The Asian Nights Guesthouse and Bar sat on a busy side street just off the riverfront in Phnom Penh, incongruously tucked between a chain pizza place and a small store where an old woman sold almost exactly the same items as every shop near it—bags of sugary snacks, cooking oil, beer, bottled water, fish sauce, and tea. Like most of the buildings it was a narrow and deep shop house, left over from the French colonial era. Rattan chairs and glass-topped tables spilled out of the open front onto the sidewalk and a row of motorbikes cluttered the curb in front.

A bright sun shone clear and warm on Sara's first morning in Cambodia's capitol. It was so different from Australia where she’d been just a few hours and a lifetime ago. So far, she liked what she saw. "The Pearl of the Orient," the guidebooks called the city. The pearl didn't shine with as much luster as she'd expected, but it was interesting and different—and alive.

Sara ran her fingers through her shoulder-length black hair and smiled as she walked out into the sunshine to take a seat at the table across from her friend Gina. Gina the early bird had been up and out ahead of her. The dishes in front of her showed she'd finished breakfast.

Sara picked up a menu and stared at it, but she wasn't in a rush to eat. She let her eyes take in the scene. At a table inside an overweight man in his fifties sat alone eating a hamburger and drinking beer from a can. Anchor, the label said. He read an English-language newspaper, marking it up with a pen. He had a gray beard and a tee shirt that advertised some long-forgotten Rolling Stones tour. Probably a pensioner with a small income, she decided.
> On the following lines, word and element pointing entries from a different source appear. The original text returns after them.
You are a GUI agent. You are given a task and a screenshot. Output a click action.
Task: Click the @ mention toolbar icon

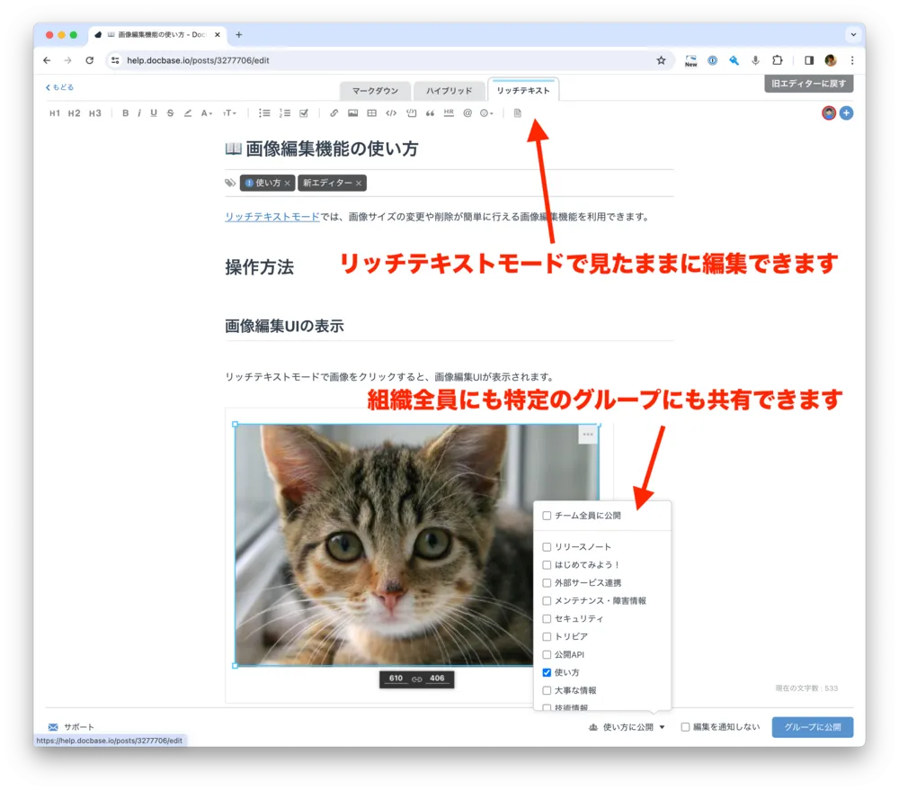467,113
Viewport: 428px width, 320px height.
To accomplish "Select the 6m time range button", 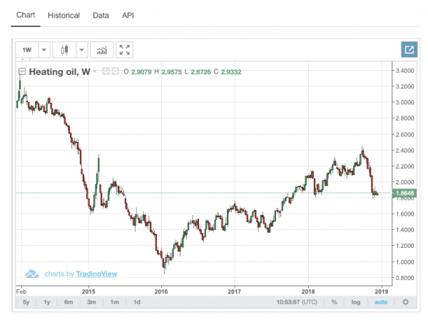I will [x=69, y=303].
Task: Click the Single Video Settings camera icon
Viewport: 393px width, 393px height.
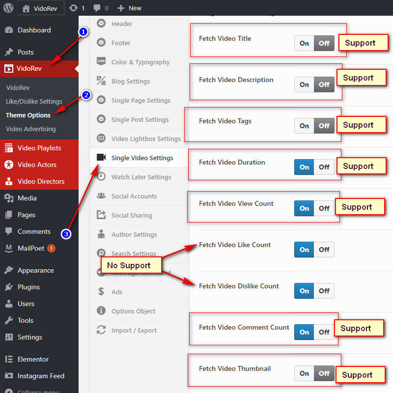Action: tap(101, 158)
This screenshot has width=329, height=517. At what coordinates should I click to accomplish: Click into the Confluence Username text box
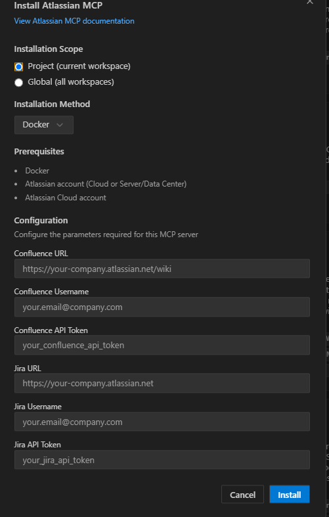pyautogui.click(x=162, y=307)
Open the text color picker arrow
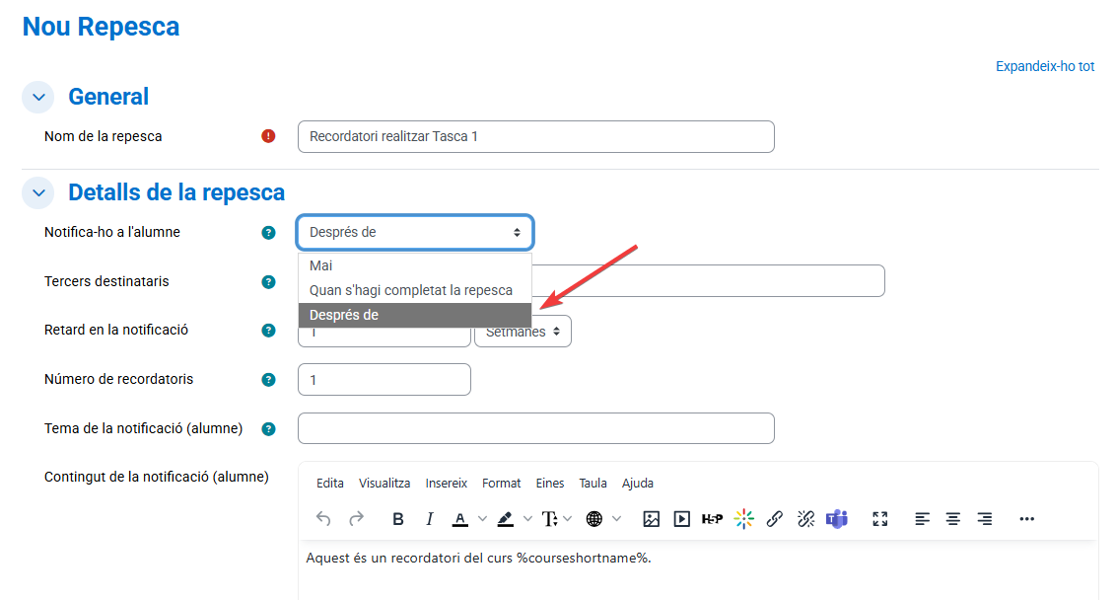Image resolution: width=1116 pixels, height=600 pixels. point(482,519)
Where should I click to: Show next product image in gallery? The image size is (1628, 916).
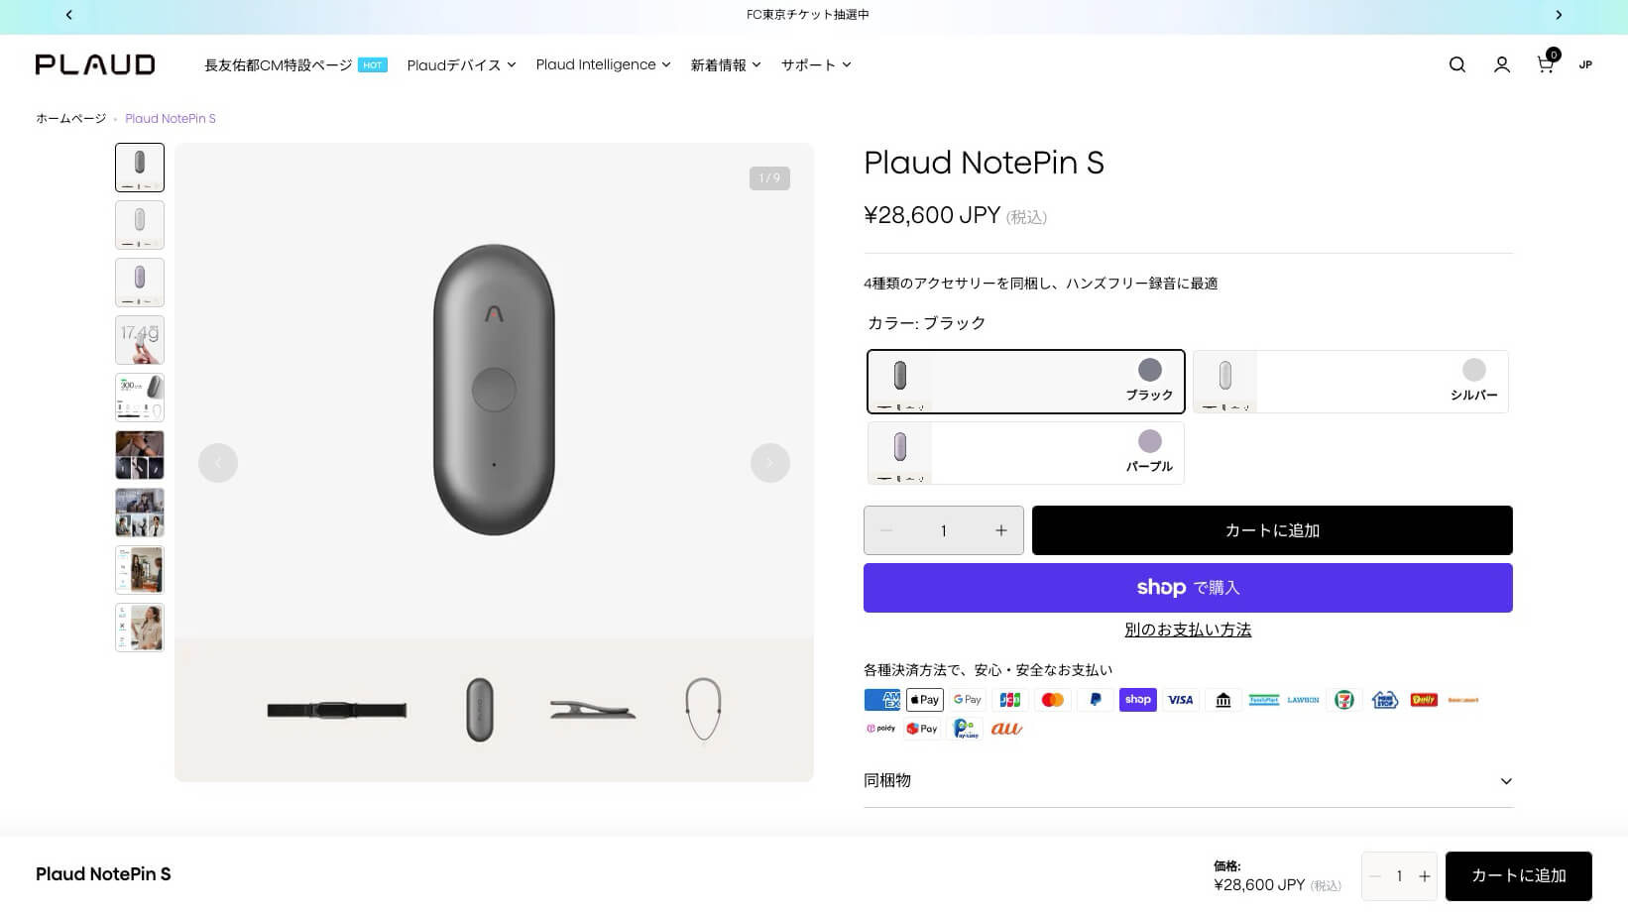pyautogui.click(x=769, y=463)
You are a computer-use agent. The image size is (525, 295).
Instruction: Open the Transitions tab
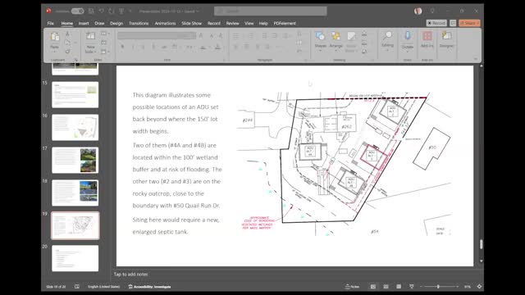click(139, 24)
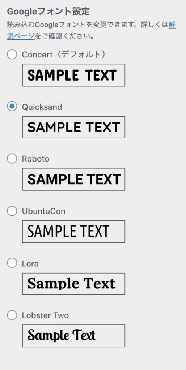
Task: Select the Concert (デフォルト) radio button
Action: (12, 54)
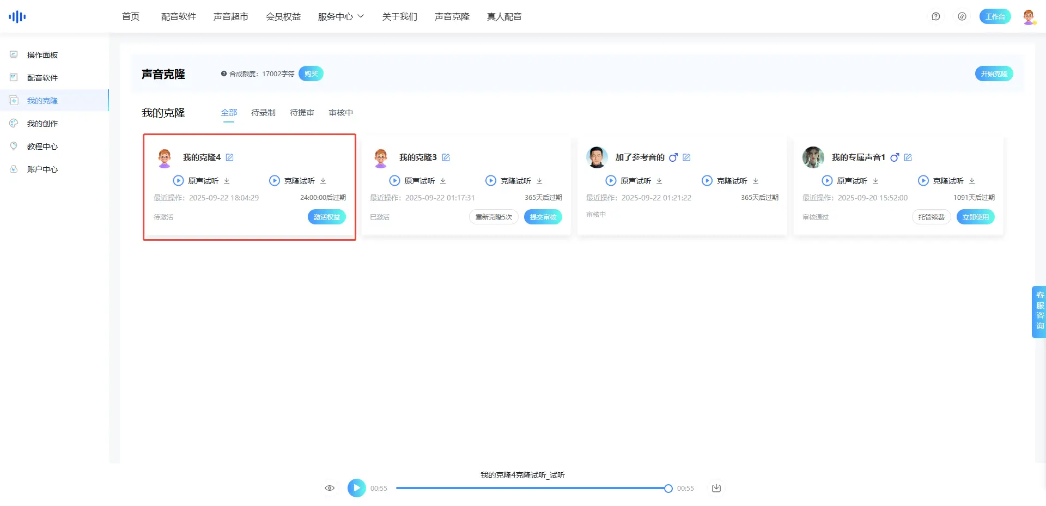Select 我的创作 in the sidebar
This screenshot has width=1046, height=506.
pyautogui.click(x=42, y=124)
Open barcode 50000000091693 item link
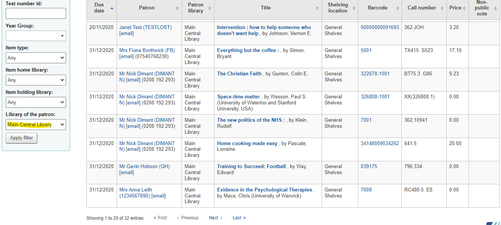 click(380, 28)
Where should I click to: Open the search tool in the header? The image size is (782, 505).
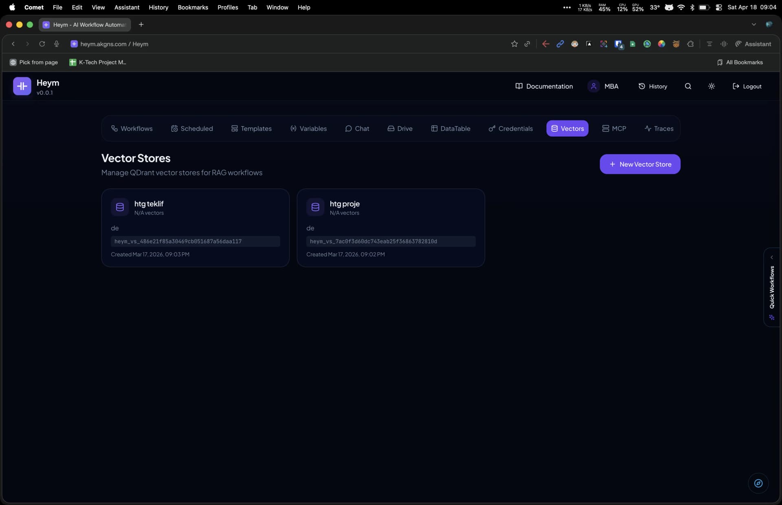(688, 86)
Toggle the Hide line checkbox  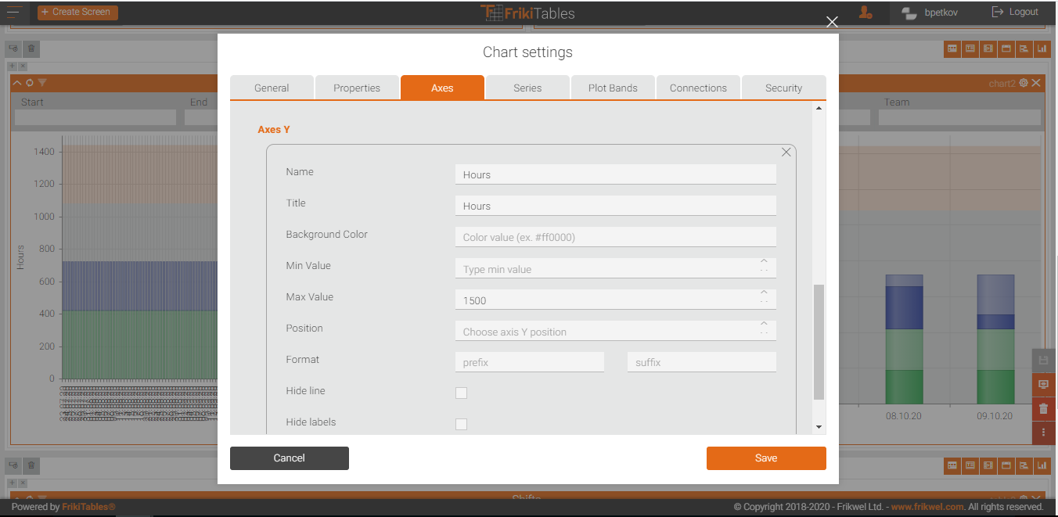(461, 393)
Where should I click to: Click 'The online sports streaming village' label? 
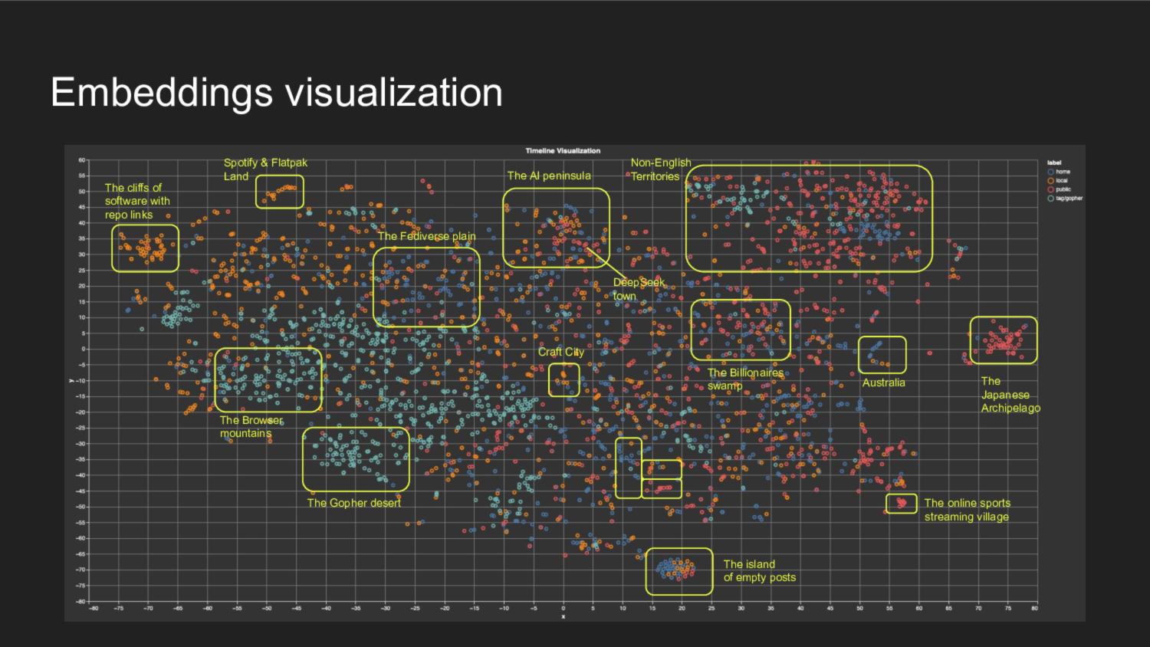point(967,510)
The rest of the tables were empty. A girl stood inside, out of the sun, watching a game show on television. The girl was a petite Khmer, Cambodian, and at first Sara had taken her for a teenager. None of the girls Sara had seen in the short time since she'd arrived looked old enough to be called young women, but she'd learned they were—Khmer women looked young well into life. She assumed it was one major reason so many men traveling alone came here. It seemed that depravity craved innocence.

The guest house pleased her—exactly what she wanted and expected. Reviews on the internet had prepared her for the basic level of accommodations. This one was typical for the area and price range. She'd picked it because it catered to those roaming on the cheap, wanting to make their money last.

The city, especially this area, had a ton of such places, each offering basic rooms with a ceiling fan (extra for the few with air con), a bar, and a minimal restaurant. Each place offered its own pluses and minuses, but they all catered to young travelers who would happily forgo room service and the other trappings of the business hotels for a cheap place to stay that didn't mind a little rowdiness from a party crowd.